How do abiotic and biotic processes affect the spatial morphology of a landscape and what drives the distribution of species and communities?
Answers to these questions vary across ecosystems and with scale. Selecting an appropriate scale of analysis is fundamental to investigating and understanding the ecological processes that drive landscape morphology, assembly patterns of primary producers, and the spatial distribution of habitats used by consumers of higher trophic levels.
Coastal Wetland Dynamics
Coastal wetlands and their surrounding seascapes are composed of diverse mosaics of ecosystems that offer unique laboratories to study ecological processes that interrelate the marine ecosystems of coral reefs and seagrass beds to coastal mangrove forests and vast terrestrial, graminoid-dominated marshes and prairies, tree islands, and cypress and pine forests.

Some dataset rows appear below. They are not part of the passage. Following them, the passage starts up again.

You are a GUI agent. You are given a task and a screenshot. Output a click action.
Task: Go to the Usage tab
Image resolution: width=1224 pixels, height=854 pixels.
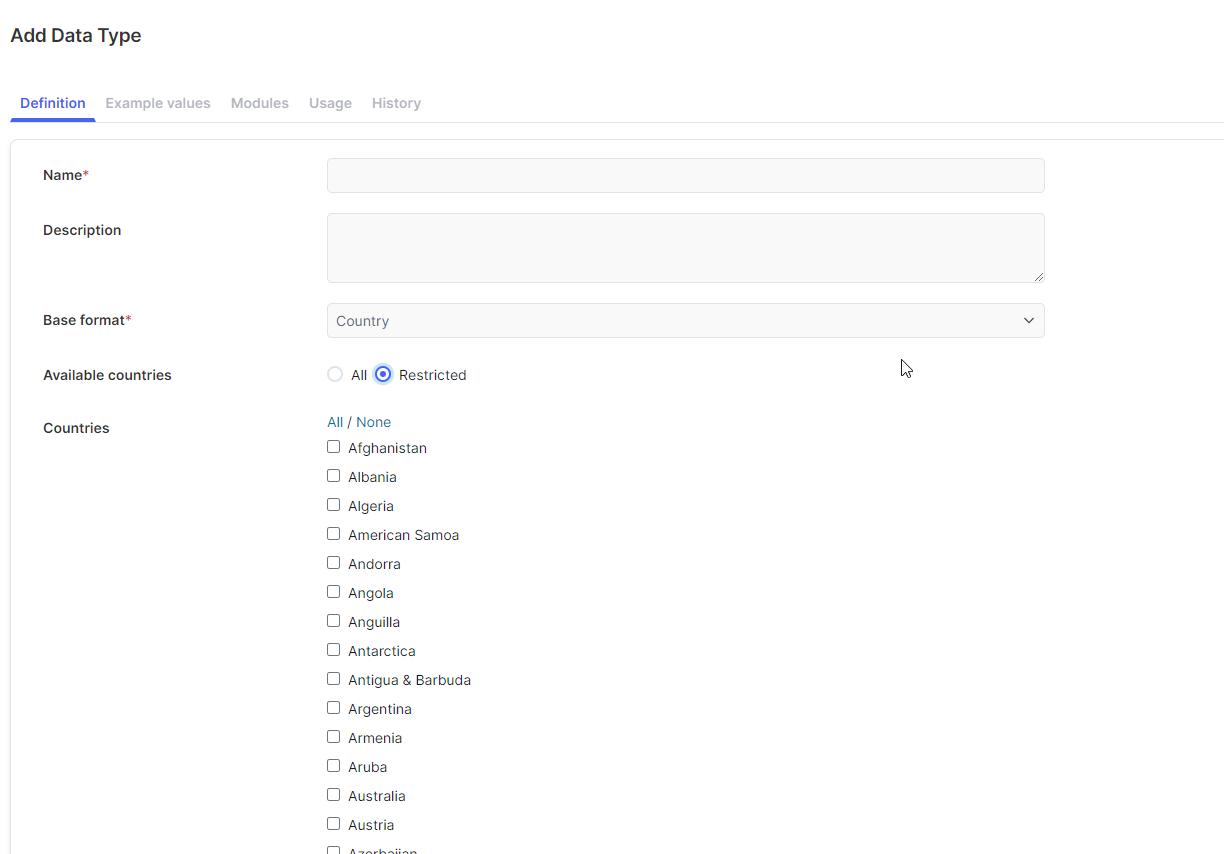pyautogui.click(x=330, y=103)
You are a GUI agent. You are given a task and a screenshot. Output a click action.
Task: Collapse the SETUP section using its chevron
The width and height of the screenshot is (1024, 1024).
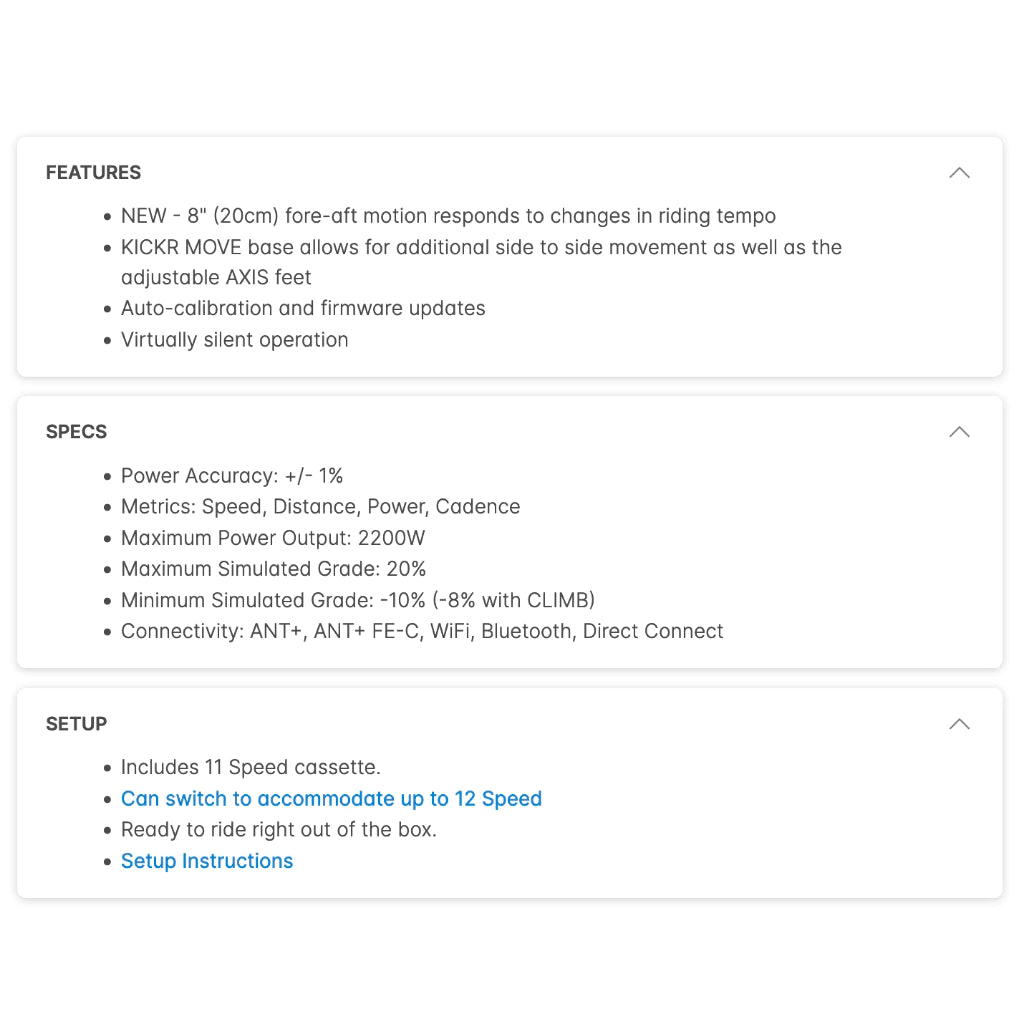point(958,724)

Our main focus are the coastal ecosystems of South Florida. We aim to better understand ecosystem and plant community shifts in the Everglades landscape mosaic that are driven by changing environmental conditions including interactions of sea-level rise, freshwater management practices and restoration, fire regimes, and passing tropical storm events.
The different processes that operate and interact at different scales across the landscape often require cross-scale and multi-scale modeling of ecological processes and patterns. To understand ecosystem processes and their effects on vegetation transitions across spatial scales, we use very high spatial resolution remote sensing data and scaling algorithms that allow for larger-scale inferences, and prediction at different scales.
Crucial for system-wide scaling are methods that allow for estimation and reduction of information loss. The effects of categorical data scales and scaling of multi-scale quantitative classification systems are the focus of our research.
Research Interests:
(2) Plant Community Transitions:
(a) Glycophytic - Halophytic Community Dynamics in Response to Sea-Level Rise
(b) Effects of Hydroperiod Length and Fire on Spatio-Temporal Dynamics of Freshwater Wetland Communities
(3) Woody and Graminoid Species Co-Existence Patterns in Wetland Ecosystems
Wildlife Habitat Assessment and Conservation
Mobile species moving across the landscape to forage, find mates and reproduce and to avoid predators respond to the the structure of the landscapes across scales. The specific needs of a species determine optimal and suitable habitat. The abundance and spatiotemporal distribution of resources drive decisions of individual at the organism level.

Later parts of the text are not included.